Reasons for performing study:

There is limited published work on the effect of training using intensive and short intervals of exercise to condition horses for racing.

Objectives:

To examine the effect of conditioning horses 1, 2 or 3 x a week using 2 short fast exercise intervals on blood lactate (LA), plasma ammonia (NH3) and urea (urea) as well as creatine kinase (CK) activity.

Methods:

Thoroughbreds (age 4-5 years) were conditioned at near maximal speed (12-14 m/sec) over 100 m, on 2 occasions separated by a 10 min period at walk, on dirt track (conditioning exercise; CE) during a 6 week conditioning period (CP). The CE was undertaken either once (5 horses), twice (5 horses) or 3 times a week (4 horses) during a CP. Before, every 2 weeks during and after the CP, blood was drawn during the CE at 0, 2 and 4 min after each run and additionally 6 min after the 2nd run to measure blood LA and determine the maximal LA post exercise (LAmax). Plasma NH3 was measured in the same samples and the maximal NH3 post exercise (NH3max) determined. Additional blood samples were taken from the horses when stabled before the CE, and 12 and 24 h after to measure urea and CK activity in plasma.

Results:

There was no differential effect of the number of weekly CE on LAmax, NH3max, LA and NH3 immediately after exercise (LA0 and NH30). Conditioning did not have an effect on LAmax and LA0 after the 1st interval (P>0.05), but LA0 after the 2nd interval was lower after conditioning. NH3max after the 1st and 2nd exercise interval decreased in response to the conditioning, but not NH3 immediately after exercise (P>0.05).
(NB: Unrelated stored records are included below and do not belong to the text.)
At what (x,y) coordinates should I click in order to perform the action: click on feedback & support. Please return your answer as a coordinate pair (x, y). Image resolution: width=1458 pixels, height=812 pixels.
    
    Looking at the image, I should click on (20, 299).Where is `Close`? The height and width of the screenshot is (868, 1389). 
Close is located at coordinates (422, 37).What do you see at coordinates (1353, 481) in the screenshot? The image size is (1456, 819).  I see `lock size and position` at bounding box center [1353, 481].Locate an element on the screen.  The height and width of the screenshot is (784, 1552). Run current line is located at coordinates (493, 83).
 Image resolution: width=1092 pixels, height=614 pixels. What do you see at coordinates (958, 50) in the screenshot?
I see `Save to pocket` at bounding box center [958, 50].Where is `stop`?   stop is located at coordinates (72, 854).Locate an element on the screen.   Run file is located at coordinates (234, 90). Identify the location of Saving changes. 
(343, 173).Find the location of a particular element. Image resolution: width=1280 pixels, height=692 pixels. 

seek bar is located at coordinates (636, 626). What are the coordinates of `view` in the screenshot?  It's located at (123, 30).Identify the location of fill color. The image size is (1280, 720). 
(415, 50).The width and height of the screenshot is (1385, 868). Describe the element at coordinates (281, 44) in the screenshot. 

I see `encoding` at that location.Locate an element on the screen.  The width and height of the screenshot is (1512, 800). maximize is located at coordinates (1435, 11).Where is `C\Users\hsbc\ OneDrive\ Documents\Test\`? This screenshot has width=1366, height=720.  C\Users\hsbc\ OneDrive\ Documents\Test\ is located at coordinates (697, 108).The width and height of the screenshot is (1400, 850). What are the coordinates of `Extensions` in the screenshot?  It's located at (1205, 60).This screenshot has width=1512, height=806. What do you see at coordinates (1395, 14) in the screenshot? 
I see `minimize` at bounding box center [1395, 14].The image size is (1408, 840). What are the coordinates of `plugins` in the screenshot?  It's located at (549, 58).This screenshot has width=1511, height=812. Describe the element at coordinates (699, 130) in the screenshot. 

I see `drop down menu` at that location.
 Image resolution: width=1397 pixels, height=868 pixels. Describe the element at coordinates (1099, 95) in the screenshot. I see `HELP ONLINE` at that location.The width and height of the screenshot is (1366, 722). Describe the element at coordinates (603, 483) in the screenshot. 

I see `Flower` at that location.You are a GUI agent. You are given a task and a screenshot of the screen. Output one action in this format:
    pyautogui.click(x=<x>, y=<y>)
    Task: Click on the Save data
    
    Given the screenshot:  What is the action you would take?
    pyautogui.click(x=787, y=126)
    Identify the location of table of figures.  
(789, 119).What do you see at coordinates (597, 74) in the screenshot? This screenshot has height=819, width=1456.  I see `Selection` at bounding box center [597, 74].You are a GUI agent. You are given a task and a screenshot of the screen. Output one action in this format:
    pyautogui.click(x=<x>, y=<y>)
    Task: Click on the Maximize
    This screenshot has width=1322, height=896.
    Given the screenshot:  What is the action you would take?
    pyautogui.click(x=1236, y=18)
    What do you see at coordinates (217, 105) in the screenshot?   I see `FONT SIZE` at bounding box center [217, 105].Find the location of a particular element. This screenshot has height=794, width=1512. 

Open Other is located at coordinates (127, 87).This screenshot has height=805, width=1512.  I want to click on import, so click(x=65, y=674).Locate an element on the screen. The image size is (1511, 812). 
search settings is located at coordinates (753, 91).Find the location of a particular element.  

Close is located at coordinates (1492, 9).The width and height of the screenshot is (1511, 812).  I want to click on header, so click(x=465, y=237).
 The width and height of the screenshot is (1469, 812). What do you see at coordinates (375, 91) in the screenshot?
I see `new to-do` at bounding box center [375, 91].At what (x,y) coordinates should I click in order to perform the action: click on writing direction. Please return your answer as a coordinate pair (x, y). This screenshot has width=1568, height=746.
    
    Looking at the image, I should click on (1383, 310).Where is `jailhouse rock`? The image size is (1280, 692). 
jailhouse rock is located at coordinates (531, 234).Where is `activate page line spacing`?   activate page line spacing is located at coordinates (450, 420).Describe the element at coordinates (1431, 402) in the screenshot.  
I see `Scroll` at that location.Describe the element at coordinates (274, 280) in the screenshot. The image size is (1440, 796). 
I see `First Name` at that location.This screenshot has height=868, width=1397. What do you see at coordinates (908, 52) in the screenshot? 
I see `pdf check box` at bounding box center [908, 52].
Median plasma CK activity 12 h after exercise was higher than before exercise and returned to pre-exercise levels 24 h post exercise when horses were exercised once and twice/week. In contrast, the median plasma CK activity of horses exercising 3 times/week remained at the pre-exercise level 12 and 24 h post exercise (P>0.05).

Conclusion:

Conditioning horses with 2 intervals of 100 m at near maximal speed had a positive effect on blood LA and plasma NH3.

Potential relevance:

With the type of exercise examined, the fitness of racing horses can be maintained and eventually improved. In further studies the effect of increasing the number of runs in one exercise session should be investigated.